Last week, Hackett said repairs at schools had been classified as high, medium and low priority. Only high-priority repairs would affect the reopening of schools.

Hackett said on Wednesday that Executive Council minutes before July 8 addressed the need for school repairs.

“We had a clear plan, clear deadlines, and the breakdown just came with that bureaucratic process of pushing the paperwork up and out. Therefore, we had systems where staff would pass information on to administrator. This information would have to be signed off on, secretary of course is informed of the process, and then it goes back down and out.”

She said when she noticed the challenges, she wrote to the Chief Secretary, who then wrote to the Chief Administrator, who wrote to the division’s administrator. She said this continued until the first week of August, when the Executive Council met and approved a minute for emergency repair work, which was done by sole select tendering.

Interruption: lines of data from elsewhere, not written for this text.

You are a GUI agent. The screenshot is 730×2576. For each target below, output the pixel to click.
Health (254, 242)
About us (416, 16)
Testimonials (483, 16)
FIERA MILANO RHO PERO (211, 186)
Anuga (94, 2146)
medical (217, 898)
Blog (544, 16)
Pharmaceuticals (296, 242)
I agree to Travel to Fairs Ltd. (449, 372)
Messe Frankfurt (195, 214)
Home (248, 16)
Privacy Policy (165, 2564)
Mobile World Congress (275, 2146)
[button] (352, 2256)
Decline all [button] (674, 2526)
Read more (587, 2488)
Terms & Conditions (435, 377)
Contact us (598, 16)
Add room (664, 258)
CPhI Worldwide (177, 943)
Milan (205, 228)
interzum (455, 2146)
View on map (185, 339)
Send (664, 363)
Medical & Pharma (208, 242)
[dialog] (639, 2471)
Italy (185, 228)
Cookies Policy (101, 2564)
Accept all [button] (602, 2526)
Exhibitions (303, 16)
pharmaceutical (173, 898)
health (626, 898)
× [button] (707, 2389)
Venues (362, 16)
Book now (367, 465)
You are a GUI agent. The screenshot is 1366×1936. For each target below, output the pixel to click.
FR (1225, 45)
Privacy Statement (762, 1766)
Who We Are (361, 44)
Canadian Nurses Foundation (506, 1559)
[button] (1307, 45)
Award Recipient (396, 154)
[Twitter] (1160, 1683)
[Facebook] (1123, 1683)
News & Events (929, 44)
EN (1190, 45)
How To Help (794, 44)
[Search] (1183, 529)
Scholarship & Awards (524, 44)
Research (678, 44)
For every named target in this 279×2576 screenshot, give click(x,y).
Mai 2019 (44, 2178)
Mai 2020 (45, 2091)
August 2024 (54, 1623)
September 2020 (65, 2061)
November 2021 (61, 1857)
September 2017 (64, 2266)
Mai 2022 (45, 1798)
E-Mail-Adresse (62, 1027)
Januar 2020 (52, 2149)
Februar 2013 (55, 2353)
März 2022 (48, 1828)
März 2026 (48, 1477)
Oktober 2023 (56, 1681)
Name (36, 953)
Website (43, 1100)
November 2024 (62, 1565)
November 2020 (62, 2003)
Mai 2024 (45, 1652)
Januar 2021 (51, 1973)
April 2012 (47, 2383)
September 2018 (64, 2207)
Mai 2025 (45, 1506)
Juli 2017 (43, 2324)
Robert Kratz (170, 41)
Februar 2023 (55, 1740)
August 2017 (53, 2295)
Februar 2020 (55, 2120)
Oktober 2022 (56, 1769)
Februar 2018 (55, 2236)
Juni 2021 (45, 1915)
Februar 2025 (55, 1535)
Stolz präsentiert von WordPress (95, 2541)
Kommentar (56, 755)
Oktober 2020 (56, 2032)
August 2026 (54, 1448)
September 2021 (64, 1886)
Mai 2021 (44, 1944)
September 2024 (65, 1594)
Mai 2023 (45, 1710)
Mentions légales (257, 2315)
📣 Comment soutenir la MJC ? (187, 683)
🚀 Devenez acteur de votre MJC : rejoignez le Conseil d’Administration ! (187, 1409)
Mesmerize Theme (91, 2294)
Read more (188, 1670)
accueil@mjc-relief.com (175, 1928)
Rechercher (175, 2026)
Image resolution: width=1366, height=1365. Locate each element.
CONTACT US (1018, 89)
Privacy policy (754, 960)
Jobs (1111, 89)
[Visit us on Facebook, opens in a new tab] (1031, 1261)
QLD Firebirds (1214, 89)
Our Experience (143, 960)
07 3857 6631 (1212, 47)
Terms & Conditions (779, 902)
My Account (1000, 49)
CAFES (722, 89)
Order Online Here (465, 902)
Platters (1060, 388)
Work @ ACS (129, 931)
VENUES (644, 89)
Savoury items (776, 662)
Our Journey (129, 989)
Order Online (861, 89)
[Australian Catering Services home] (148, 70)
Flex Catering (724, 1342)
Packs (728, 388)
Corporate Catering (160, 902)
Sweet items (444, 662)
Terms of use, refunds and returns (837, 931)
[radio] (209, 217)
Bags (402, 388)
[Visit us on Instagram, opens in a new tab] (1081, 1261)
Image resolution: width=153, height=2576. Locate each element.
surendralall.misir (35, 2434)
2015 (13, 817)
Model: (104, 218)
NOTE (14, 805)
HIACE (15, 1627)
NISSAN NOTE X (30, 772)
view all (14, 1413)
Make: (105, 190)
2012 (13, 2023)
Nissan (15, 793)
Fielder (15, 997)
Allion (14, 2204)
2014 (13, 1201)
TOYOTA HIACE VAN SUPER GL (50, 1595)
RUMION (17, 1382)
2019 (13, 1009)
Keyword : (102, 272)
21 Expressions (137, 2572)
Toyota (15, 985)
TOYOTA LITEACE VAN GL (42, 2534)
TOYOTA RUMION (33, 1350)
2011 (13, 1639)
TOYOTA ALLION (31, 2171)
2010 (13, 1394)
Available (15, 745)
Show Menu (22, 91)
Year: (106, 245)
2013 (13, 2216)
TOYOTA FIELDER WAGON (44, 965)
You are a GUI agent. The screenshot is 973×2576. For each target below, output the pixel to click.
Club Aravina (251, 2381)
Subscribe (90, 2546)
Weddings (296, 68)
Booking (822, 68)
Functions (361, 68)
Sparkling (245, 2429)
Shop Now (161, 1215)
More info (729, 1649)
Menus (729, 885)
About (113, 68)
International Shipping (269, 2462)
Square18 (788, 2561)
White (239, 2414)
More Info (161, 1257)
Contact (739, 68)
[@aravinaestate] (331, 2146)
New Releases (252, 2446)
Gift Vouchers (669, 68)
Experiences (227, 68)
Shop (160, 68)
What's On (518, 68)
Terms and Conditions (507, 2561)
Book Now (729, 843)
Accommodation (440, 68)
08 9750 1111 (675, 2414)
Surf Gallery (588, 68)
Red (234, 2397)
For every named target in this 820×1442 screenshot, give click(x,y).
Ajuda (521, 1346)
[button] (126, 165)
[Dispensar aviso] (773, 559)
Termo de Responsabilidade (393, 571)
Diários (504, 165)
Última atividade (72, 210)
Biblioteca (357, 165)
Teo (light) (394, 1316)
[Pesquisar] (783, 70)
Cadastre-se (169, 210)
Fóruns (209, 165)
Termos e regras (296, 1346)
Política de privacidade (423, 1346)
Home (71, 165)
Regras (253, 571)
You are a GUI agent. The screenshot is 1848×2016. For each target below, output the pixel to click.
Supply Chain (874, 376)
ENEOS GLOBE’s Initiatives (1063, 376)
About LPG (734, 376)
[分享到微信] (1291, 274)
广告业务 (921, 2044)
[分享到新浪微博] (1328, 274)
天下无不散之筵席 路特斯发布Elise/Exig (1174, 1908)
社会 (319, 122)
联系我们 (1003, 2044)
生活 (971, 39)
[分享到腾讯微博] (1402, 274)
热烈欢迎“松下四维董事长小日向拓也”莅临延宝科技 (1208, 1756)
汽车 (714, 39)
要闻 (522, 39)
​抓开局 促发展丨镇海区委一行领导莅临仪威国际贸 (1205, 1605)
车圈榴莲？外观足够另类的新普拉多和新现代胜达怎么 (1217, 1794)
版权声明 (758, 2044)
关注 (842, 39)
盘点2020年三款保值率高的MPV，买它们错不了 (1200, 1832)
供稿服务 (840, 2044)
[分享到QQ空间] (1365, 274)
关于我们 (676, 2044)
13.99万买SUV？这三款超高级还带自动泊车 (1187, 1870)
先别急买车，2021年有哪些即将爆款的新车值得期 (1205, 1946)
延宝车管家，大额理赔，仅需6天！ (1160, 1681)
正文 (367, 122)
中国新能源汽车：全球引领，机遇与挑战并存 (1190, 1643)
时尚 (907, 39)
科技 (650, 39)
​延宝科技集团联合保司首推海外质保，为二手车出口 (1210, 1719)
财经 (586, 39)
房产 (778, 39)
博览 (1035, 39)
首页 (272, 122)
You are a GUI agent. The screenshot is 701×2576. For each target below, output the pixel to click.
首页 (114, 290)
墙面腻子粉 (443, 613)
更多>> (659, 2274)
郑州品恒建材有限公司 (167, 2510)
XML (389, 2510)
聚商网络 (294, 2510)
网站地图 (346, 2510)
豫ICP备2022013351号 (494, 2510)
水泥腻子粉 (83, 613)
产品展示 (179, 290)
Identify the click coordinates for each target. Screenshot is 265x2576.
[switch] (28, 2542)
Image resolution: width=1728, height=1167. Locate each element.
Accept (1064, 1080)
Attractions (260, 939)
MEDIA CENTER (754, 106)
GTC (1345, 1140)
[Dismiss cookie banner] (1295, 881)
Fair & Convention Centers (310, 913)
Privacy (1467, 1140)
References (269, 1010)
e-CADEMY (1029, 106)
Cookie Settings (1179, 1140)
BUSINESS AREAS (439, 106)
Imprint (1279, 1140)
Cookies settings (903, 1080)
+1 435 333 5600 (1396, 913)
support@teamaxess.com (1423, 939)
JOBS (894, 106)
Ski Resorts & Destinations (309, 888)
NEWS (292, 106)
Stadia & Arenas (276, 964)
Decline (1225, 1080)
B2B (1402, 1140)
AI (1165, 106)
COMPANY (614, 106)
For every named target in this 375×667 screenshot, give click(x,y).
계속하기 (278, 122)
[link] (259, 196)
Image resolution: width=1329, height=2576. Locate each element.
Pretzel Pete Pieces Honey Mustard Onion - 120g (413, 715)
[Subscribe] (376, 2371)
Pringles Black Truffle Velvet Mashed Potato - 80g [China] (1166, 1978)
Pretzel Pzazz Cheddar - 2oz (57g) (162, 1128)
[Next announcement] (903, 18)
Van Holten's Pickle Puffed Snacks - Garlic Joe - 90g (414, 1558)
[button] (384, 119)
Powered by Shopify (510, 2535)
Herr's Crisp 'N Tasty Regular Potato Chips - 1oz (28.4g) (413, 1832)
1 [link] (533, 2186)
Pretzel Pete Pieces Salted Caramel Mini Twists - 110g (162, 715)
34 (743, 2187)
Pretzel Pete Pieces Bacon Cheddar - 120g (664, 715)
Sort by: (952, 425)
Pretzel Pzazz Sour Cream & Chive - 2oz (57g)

She said she is mindful that more challenges will be highlighted in the first and second week of school, but “responding to the challenge is what is going to make the difference.”

She added, “The face of the division is its secretary, and so the secretary has to stand up and take on that leadership role in the way she can. I am going to be me. If persons have a difficulty, a challenge issue, they will have to grow used to it or used to me – I am not going to change who I am.”

She said one way for her "to definitely shut the noise down, just as I did on 25th of January and on the 6th of December (the past two THA elections) is to deliver.

"When I start to deliver, I hope these same critics can be objective enough and true to themselves and say, 'Look, she is delivering.'

"But you don’t hear them when the deliveries are had, you don’t.”